*Saved entries:*
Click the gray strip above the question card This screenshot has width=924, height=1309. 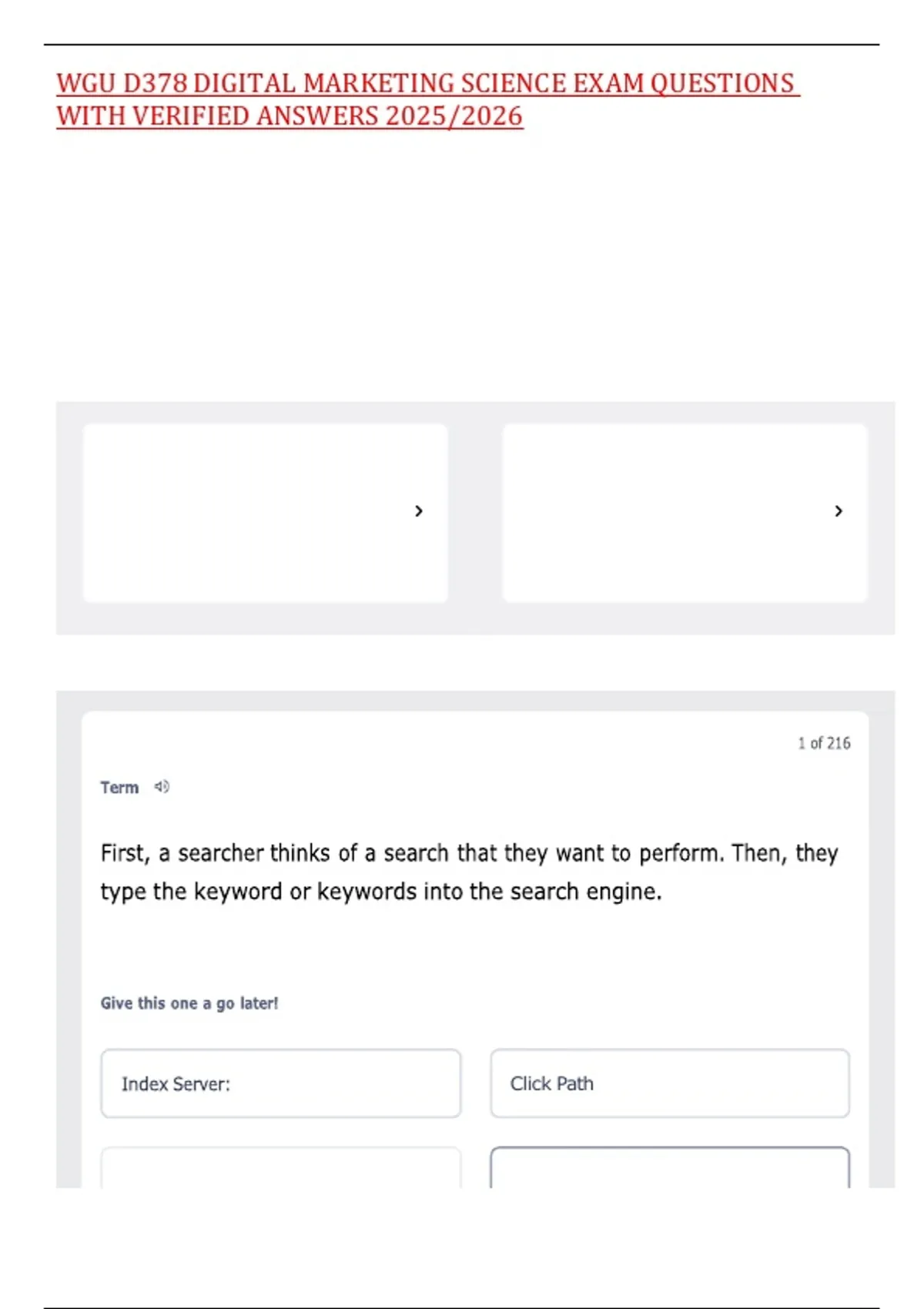tap(475, 701)
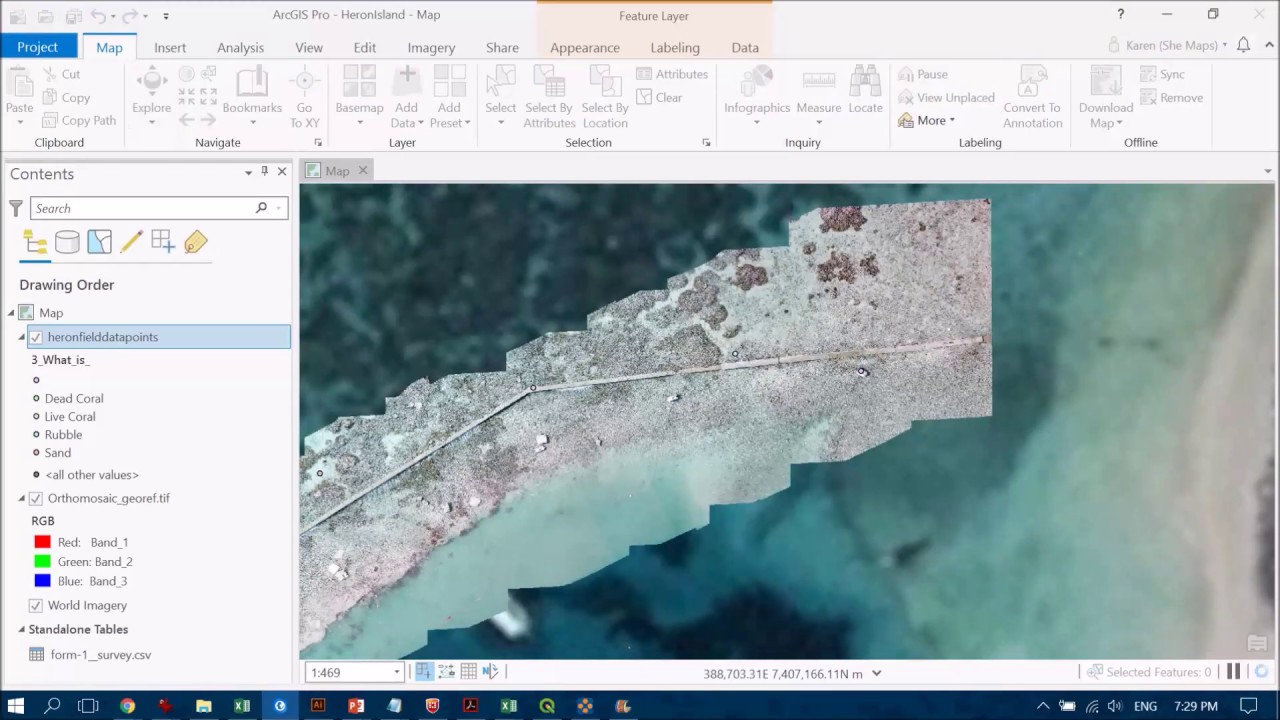Switch to the Analysis ribbon tab
This screenshot has width=1280, height=720.
[x=240, y=47]
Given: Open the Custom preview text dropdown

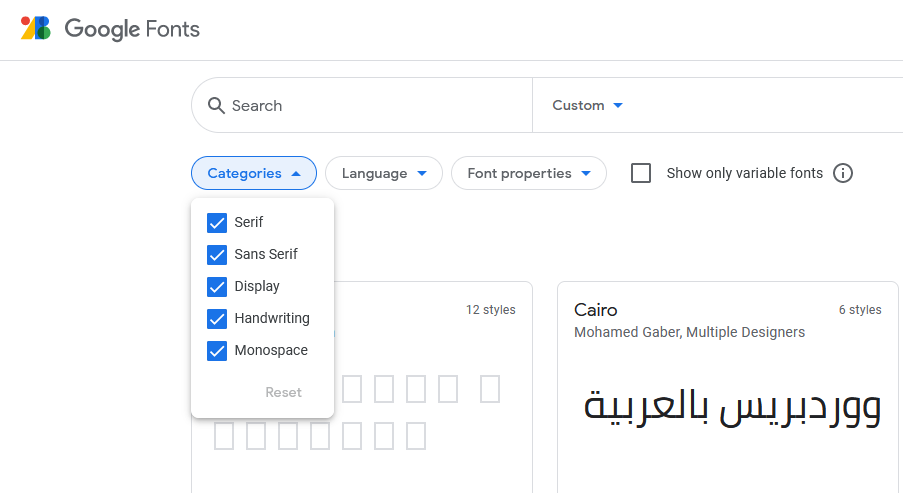Looking at the screenshot, I should tap(588, 105).
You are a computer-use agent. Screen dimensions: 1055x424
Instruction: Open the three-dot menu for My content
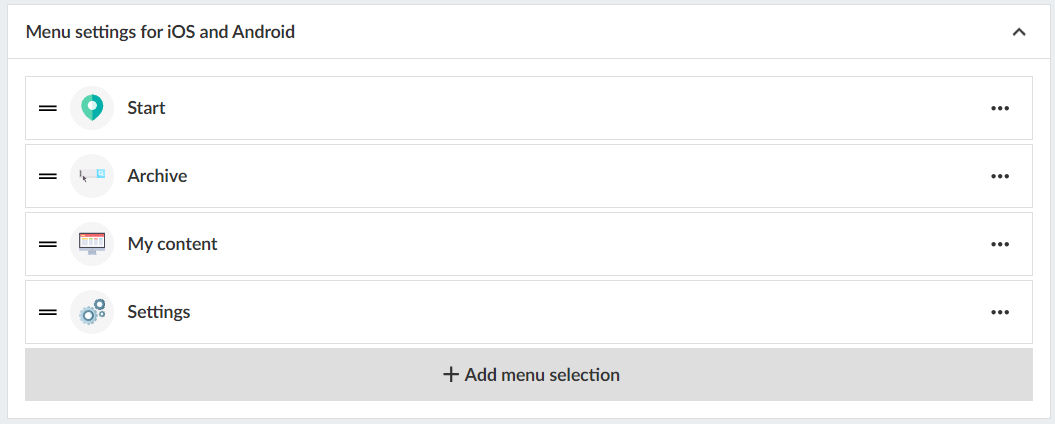point(1000,244)
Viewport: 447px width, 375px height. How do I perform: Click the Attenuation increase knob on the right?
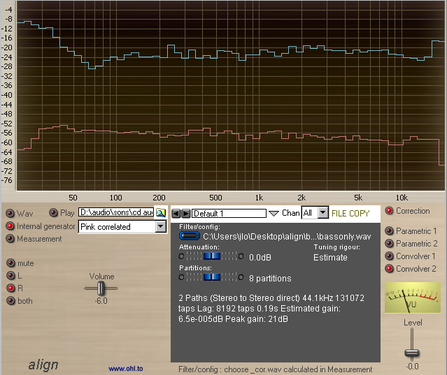(x=241, y=256)
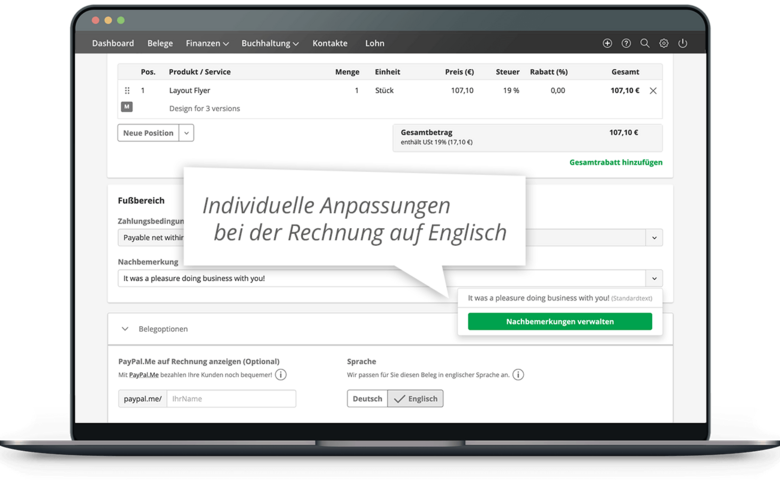The image size is (780, 480).
Task: Open help via question mark icon
Action: 626,44
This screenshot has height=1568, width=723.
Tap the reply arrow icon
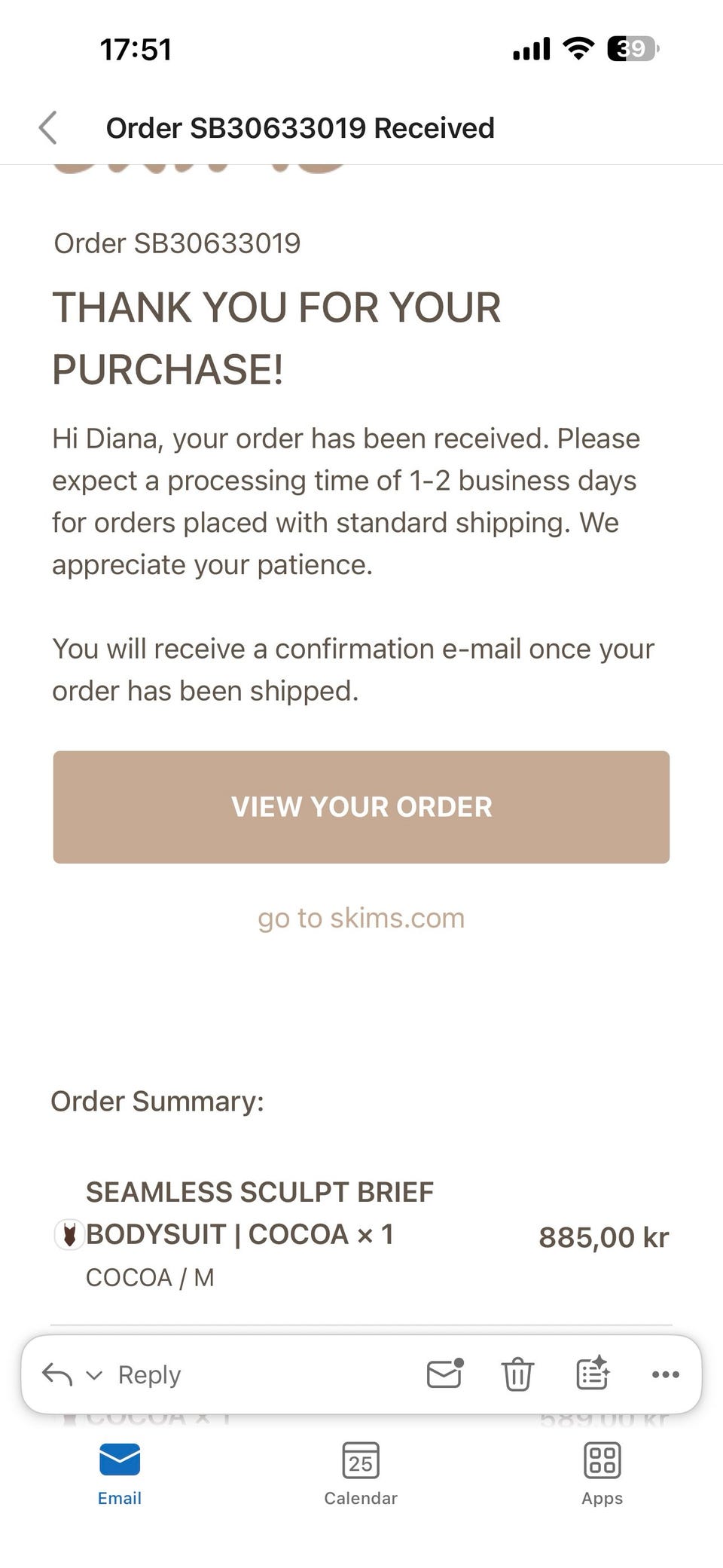[x=57, y=1374]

*The problem:* A word-for-word copy of the lines from the one with "Viewport: 447px width, 375px" through the last line of the data above is required, with both end lines included and no pictures.

*Task response:*
Viewport: 447px width, 375px height. How do I perform: Click the Attenuation increase knob on the right?
(x=241, y=256)
The image size is (780, 480).
Task: Open help via question mark icon
Action: 626,44
This screenshot has height=1568, width=723.
Tap the reply arrow icon
[x=57, y=1374]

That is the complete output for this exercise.